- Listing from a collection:
□ □ □ □ □ □ □

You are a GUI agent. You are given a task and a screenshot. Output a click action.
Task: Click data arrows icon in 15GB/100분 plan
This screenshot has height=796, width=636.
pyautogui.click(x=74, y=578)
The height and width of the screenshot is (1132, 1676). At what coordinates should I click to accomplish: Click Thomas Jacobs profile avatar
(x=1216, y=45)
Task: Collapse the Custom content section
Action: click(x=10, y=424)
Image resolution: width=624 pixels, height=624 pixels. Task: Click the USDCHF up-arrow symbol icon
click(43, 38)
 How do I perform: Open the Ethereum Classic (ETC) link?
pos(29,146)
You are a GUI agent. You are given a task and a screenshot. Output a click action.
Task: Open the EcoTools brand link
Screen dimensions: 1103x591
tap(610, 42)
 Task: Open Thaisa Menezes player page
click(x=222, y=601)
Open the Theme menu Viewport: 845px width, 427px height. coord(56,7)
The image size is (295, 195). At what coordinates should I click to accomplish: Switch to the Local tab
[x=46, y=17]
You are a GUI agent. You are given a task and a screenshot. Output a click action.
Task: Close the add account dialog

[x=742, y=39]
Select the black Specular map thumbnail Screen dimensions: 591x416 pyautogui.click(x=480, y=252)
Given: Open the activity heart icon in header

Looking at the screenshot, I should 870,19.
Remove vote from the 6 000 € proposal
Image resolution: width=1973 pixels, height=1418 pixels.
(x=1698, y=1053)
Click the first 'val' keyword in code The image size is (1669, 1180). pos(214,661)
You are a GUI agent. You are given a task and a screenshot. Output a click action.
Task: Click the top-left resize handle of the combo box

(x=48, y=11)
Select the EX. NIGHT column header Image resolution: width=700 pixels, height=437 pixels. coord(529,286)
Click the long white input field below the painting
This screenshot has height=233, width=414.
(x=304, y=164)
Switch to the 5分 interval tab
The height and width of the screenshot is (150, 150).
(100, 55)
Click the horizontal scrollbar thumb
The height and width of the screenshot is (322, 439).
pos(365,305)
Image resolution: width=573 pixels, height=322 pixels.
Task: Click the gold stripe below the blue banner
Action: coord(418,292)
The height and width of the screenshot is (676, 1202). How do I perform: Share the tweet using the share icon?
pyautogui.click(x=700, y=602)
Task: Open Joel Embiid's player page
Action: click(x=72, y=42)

□ □ □ □ □ □ □

Please give every line of the listing above as a numbered list, leaving out the blank lines.

1. You are a GUI agent. You are given a task and a screenshot. Output a click action.
2. Task: Click data arrows icon in 15GB/100분 plan
3. This screenshot has height=796, width=636.
4. pyautogui.click(x=74, y=578)
5. The height and width of the screenshot is (1132, 1676). At what coordinates should I click to accomplish: Click Thomas Jacobs profile avatar
6. (x=1216, y=45)
7. Task: Collapse the Custom content section
8. Action: click(x=10, y=424)
9. Image resolution: width=624 pixels, height=624 pixels. Task: Click the USDCHF up-arrow symbol icon
10. click(43, 38)
11.  How do I perform: Open the Ethereum Classic (ETC) link?
12. pos(29,146)
13. You are a GUI agent. You are given a task and a screenshot. Output a click action.
14. Task: Open the EcoTools brand link
15. Screen dimensions: 1103x591
16. tap(610, 42)
17.  Task: Open Thaisa Menezes player page
18. click(x=222, y=601)
19. Open the Theme menu Viewport: 845px width, 427px height. coord(56,7)
20. The image size is (295, 195). At what coordinates should I click to accomplish: Switch to the Local tab
21. [x=46, y=17]
22. You are a GUI agent. You are given a task and a screenshot. Output a click action.
23. Task: Close the add account dialog
24. [x=742, y=39]
25. Select the black Specular map thumbnail Screen dimensions: 591x416 pyautogui.click(x=480, y=252)
26. Given: Open the activity heart icon in header
27. Looking at the screenshot, I should 870,19.
28. Remove vote from the 6 000 € proposal
29. Image resolution: width=1973 pixels, height=1418 pixels.
30. (x=1698, y=1053)
31. Click the first 'val' keyword in code The image size is (1669, 1180). pos(214,661)
32. You are a GUI agent. You are given a task and a screenshot. Output a click action.
33. Task: Click the top-left resize handle of the combo box
34. (x=48, y=11)
35. Select the EX. NIGHT column header Image resolution: width=700 pixels, height=437 pixels. coord(529,286)
36. Click the long white input field below the painting
37. This screenshot has height=233, width=414.
38. (x=304, y=164)
39. Switch to the 5分 interval tab
40. The height and width of the screenshot is (150, 150).
41. (100, 55)
42. Click the horizontal scrollbar thumb
43. The height and width of the screenshot is (322, 439).
44. pos(365,305)
45. Image resolution: width=573 pixels, height=322 pixels.
46. Task: Click the gold stripe below the blue banner
47. Action: coord(418,292)
48. The height and width of the screenshot is (676, 1202). How do I perform: Share the tweet using the share icon?
49. pyautogui.click(x=700, y=602)
50. Task: Open Joel Embiid's player page
51. Action: click(x=72, y=42)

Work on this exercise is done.